To date, ADANE has worked with an expansive network of community partners that have distributed more than 920,000 gallons of milk, and the total is expected to surpass one million gallons by June. Over the past 12 months in Central New York alone that total is more than 175,000 gallons, and one organization that has helped to keep things flowing in Central New York is the Salvation Army, which has been responsible for distributing more than 90,000 gallons of milk to its members.

”When organizations work together, it is amazing how much can be accomplished,” said Major Gayle Miga of the Salvation Army. “The collaboration and partnership between the Salvation Army and American Dairy Association North East was a perfect fit to distribute milk and food, not just throughout Central New York, but the entire State. COVID-19 changed New York immediately and many families did not know where their next meal was coming from. Our goal of providing good nutrition and healthy meals was achieved, and over the last 365 days the Salvation Army has provided over five million meals.”

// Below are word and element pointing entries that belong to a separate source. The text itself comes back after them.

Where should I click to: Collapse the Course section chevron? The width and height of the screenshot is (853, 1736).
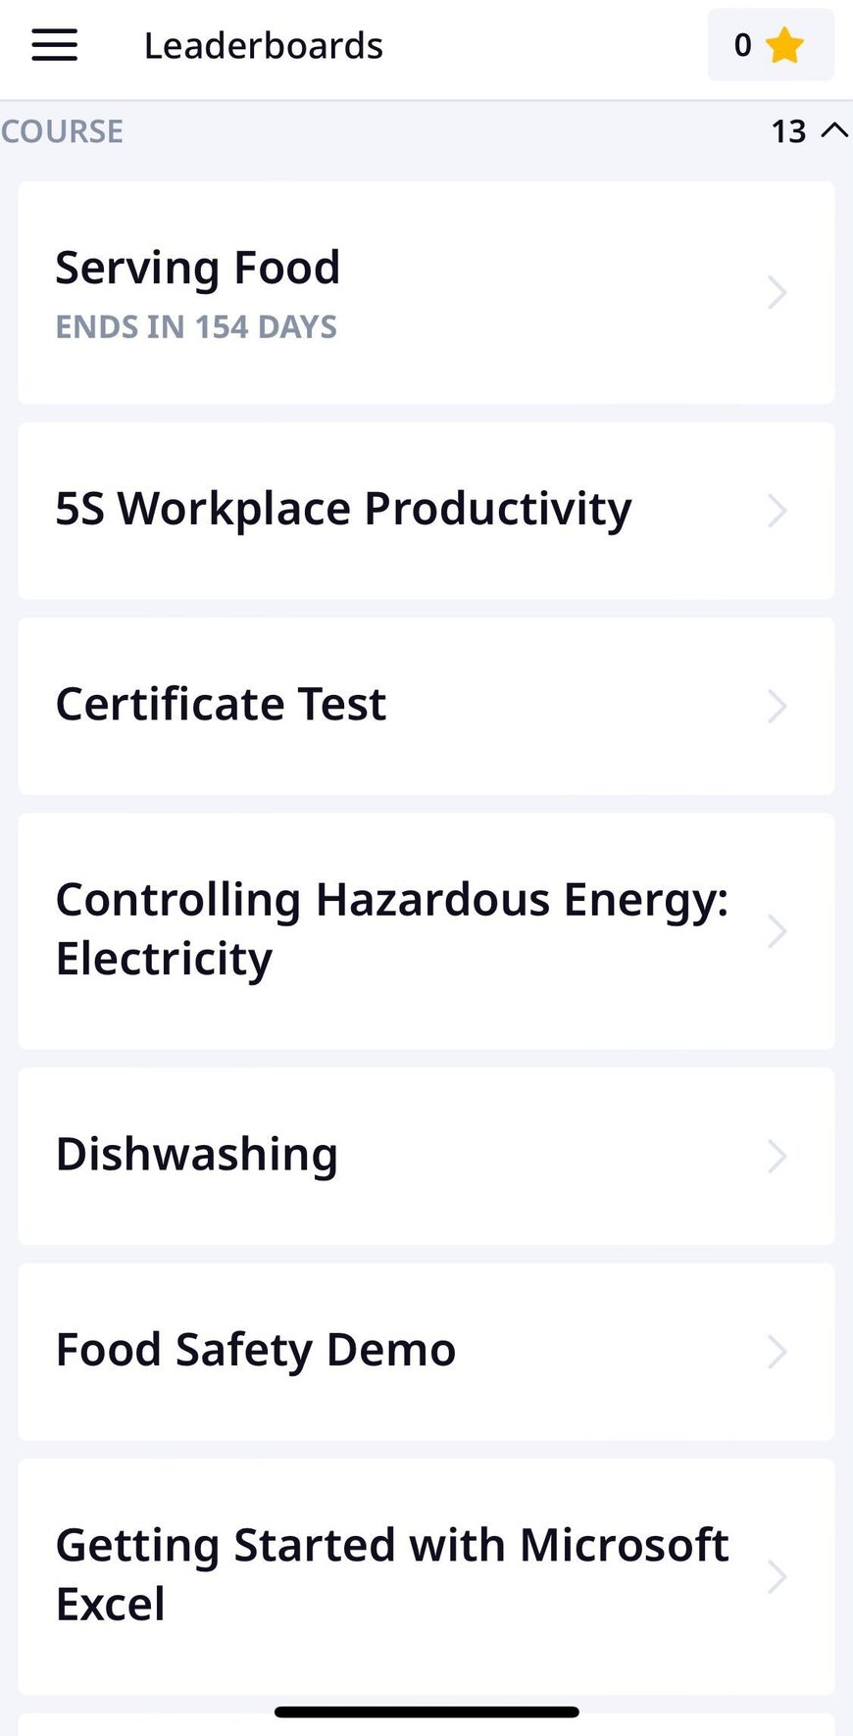[833, 130]
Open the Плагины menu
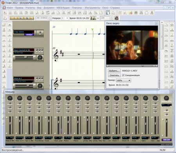 point(77,8)
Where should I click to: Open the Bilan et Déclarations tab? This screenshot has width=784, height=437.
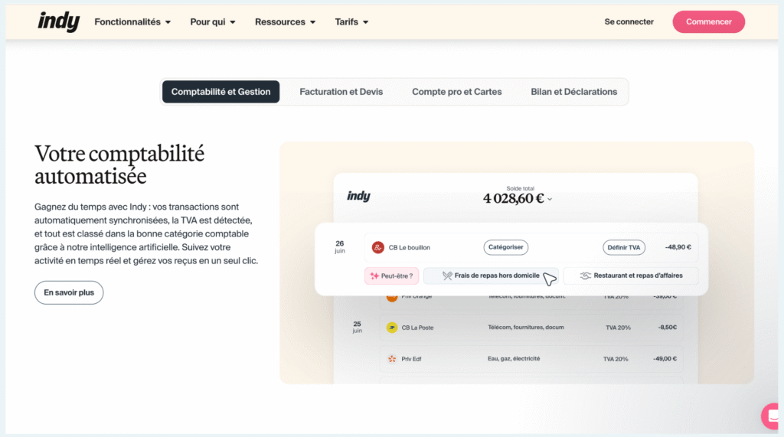pos(573,92)
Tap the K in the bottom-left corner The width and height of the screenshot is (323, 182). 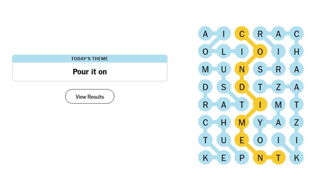pyautogui.click(x=205, y=157)
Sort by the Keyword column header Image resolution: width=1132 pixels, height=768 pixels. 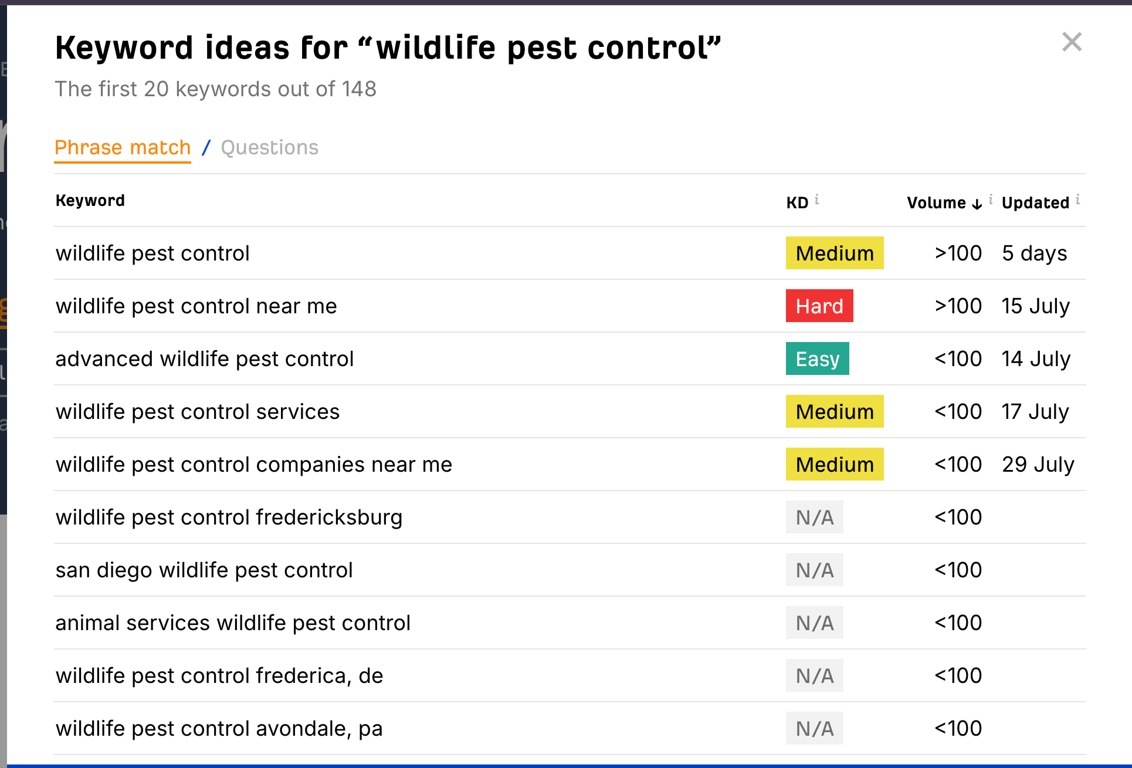[x=90, y=200]
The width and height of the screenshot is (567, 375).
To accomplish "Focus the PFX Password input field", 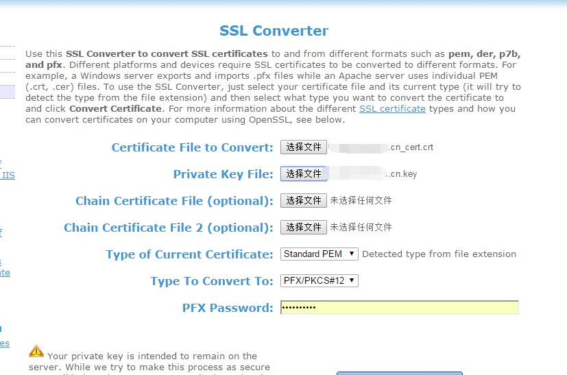I will (399, 308).
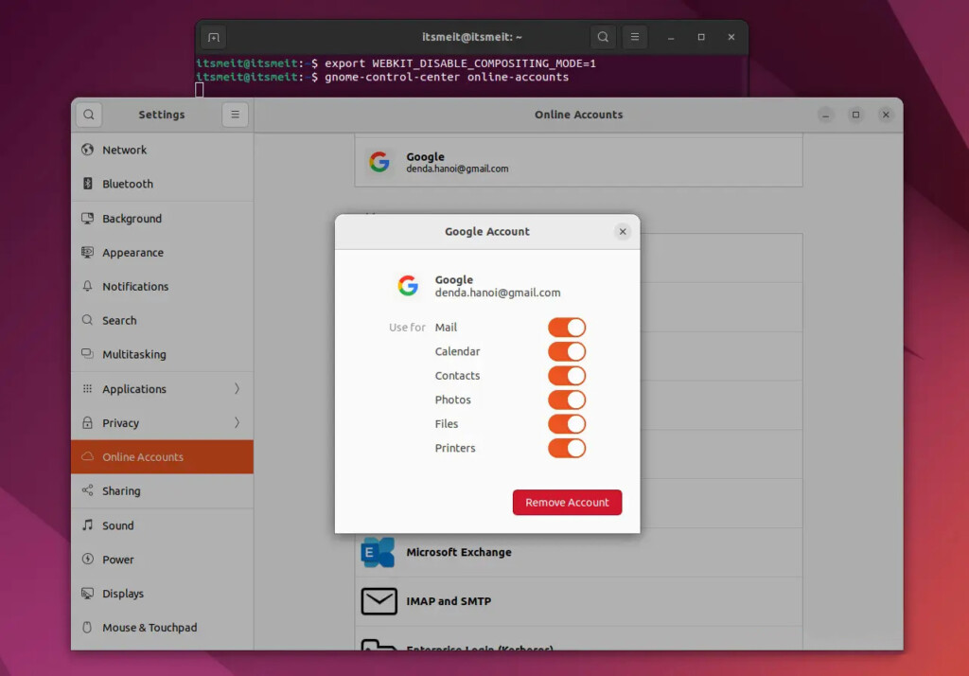969x676 pixels.
Task: Select the Google account row in the list
Action: click(x=578, y=162)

Yet, the number of hungry people persists. Feeding America has projected that 42-million people, including 13-million children will experience food insecurity this year.
“It has been heartwarming and humbling to play a small part in this year-long effort,” said Riehlman. “Not only has it been great to see everyone working together to give back to the community and how appreciative everyone is, but it has been truly rewarding to know that as dairy farmers, we are making a difference.”